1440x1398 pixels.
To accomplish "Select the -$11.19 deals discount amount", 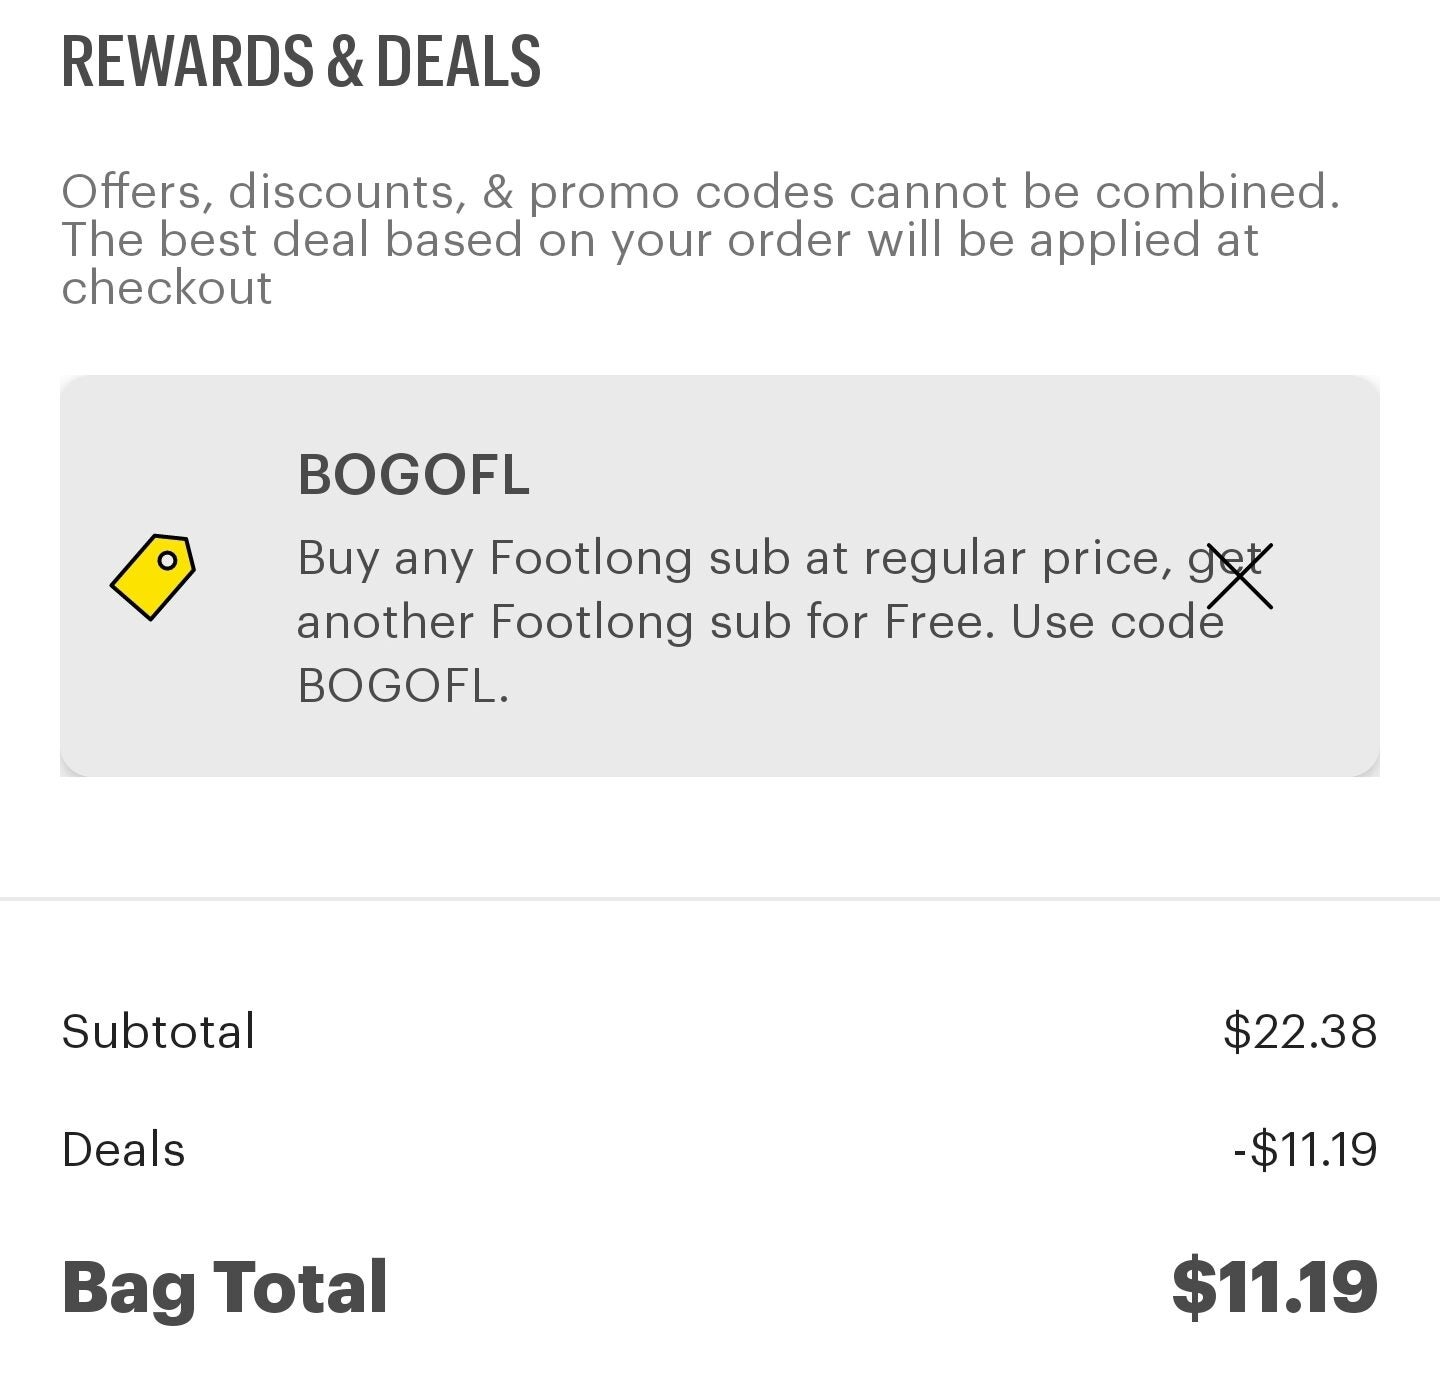I will pos(1305,1149).
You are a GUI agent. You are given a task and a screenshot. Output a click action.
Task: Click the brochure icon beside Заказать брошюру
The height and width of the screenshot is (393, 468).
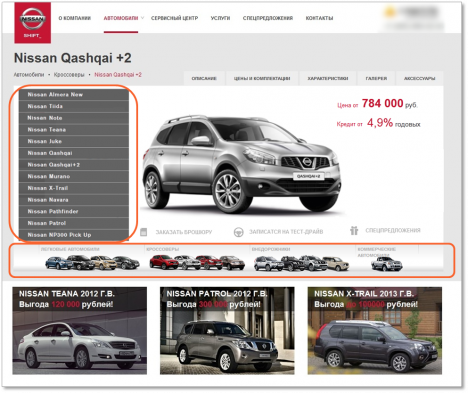(x=144, y=232)
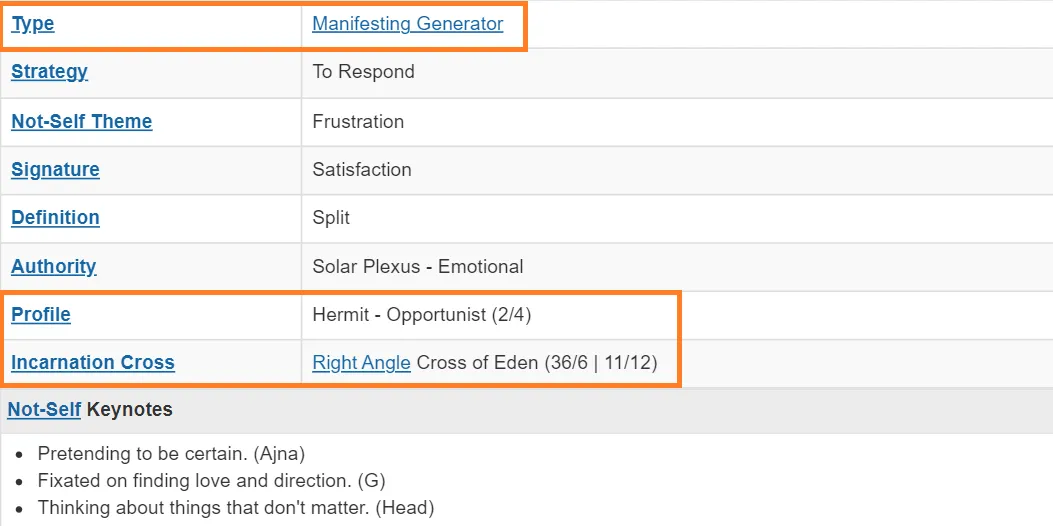Select the Split definition value

click(x=331, y=218)
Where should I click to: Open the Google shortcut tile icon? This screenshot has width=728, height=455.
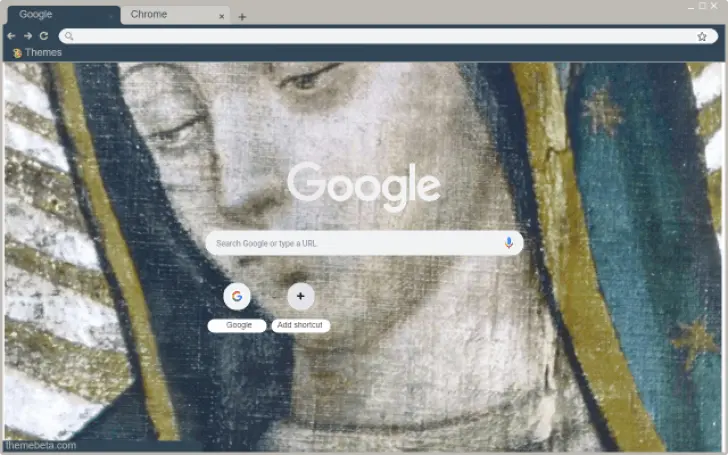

* _STATED PROBLEM_
Reproduce word for word the lines that begin with the line containing "You are a GUI" and run through the last line, including both ends. Leave the pictures out of your answer.

* _RIGHT ANSWER_
You are a GUI agent. You are given a task and a screenshot. Output a click action.
Task: Click the brochure icon beside Заказать брошюру
The height and width of the screenshot is (393, 468).
(x=144, y=232)
Select the Split definition value

click(x=331, y=218)
Where should I click to: Open the Google shortcut tile icon? This screenshot has width=728, height=455.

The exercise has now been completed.